Well I just went out and purchased a Time Capsule and it’s working just fine & dandy. Time Machine is doing its thing backing up. This is quite cool. Any and all Mac computers in the house (two currently) will fully back up their drives automatically, completely, wirelessly, in the background. I have an AirPort Extreme Base Station, purchased months ago on the assumption that the USB drive one can plug into it would work with Time Machine as a shared drive. Well, long story short: that was Apple’s plan; but it didn’t work reliably, so they ditched it right before Leopard’s release. I didn’t bother to research before buying, and, oh well; the integrated hard drive is a cleaner solution anyway.
I’ll take the AP Extreme up to the cabin where I installed an Apple TV last weekend. We rented, downloaded, and watched three movies in HD. HD downloads take hours on a 1.2 mbps dsl connection, but it did its thing overnight, so everything was ready to watch the next morning. However, I’ll probably just rent in standard def up there from now on. It’s just not worth the money for the higher dsl speed when it’s used so infrequently. Standard def movies ought to be ready to watch pretty shortly after being rented and download commences. Another alternative would be to decide what we’re going to rent before leaving San Jose, rent on one, other, or both of the MacBooks and then just move them wirelessly to Apply TV for viewing, which takes only minutes.
Back to Time Capsule. When I got it home I opened the AirPort Utility in order to copy down all the configuration info, just to be sure. Then I went about setting up the Time Capsule, and guess what? The utility essentially says, "hey, you’ve got an AP Extreme here; ya wanna join that network with the TC, or replace it with the TC?" Replace. So it copied all the config info over, told me to unplug the APE, and everything worked right off the bat without even having to re-connect the notebooks to it and enter the wireless password. Slick. As usual, they thought of everything and what you’d probably want to do. Sure, I didn’t have to spend hours "teching around" so I could impress friends and neighbors with my troubleshooting skills; but I’m secure in that way, after 20 years of teching around with MS clients and servers.
Speaking of MS, I am really disappointed in pissed off at their Office 2008 release for the Mac, and I really hope Apple comes up with a good alternative that’s compatible with Office docs moving forward.
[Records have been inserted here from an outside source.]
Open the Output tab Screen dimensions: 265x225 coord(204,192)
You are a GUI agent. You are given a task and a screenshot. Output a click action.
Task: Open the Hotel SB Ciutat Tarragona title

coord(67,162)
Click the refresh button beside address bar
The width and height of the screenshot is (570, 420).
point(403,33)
My main reason for getting it (I had the previous one which was fine) was for Entourage, because one thing I’ve always liked is Exchange Server with Outlook and that’s what we run at the office. Long story short: its Exchange integration was crappy, so I got 2008 in hopes it would be better (RCP over HTTP, perhaps?). Not changed at all (uses OWA, and that gets you email, calendar, contacts; but no tasks and notes, and I still can’t get LDAP working so I can access Active Directory for internal office email addresses and other shit), and even more offensive is that the email client still won’t display complex HTML properly and even when it does, won’t forward it; you still have to save the email as a file and then include it as an attachment to a new email. Can you believe it? Pathetic; and Gates and MS can just go fuck themselves for that.
Hear that, Bill? Fuck you and your Office Mac 2008 scam.
So, I switched over to Mac Mail and I’m coming to love its simplicity. For email, the IMAP works fine, and it organized my .Mac and Gmail IMAP better than Entourage, so with three email accounts the overall experience is simpler, better. Mail is of course integrated with Address Book and iCal, and those each sync with Entourage, so all I really need to do is open Entourage each morning and it will sync any calendar or contacts changes with Exchange Server.
Later: Almost forgot; I also dumped all my feeds into Mac Mail, using it now as my default RSS reader. There’s a feature or two I might like added, but it’s simple and I like it.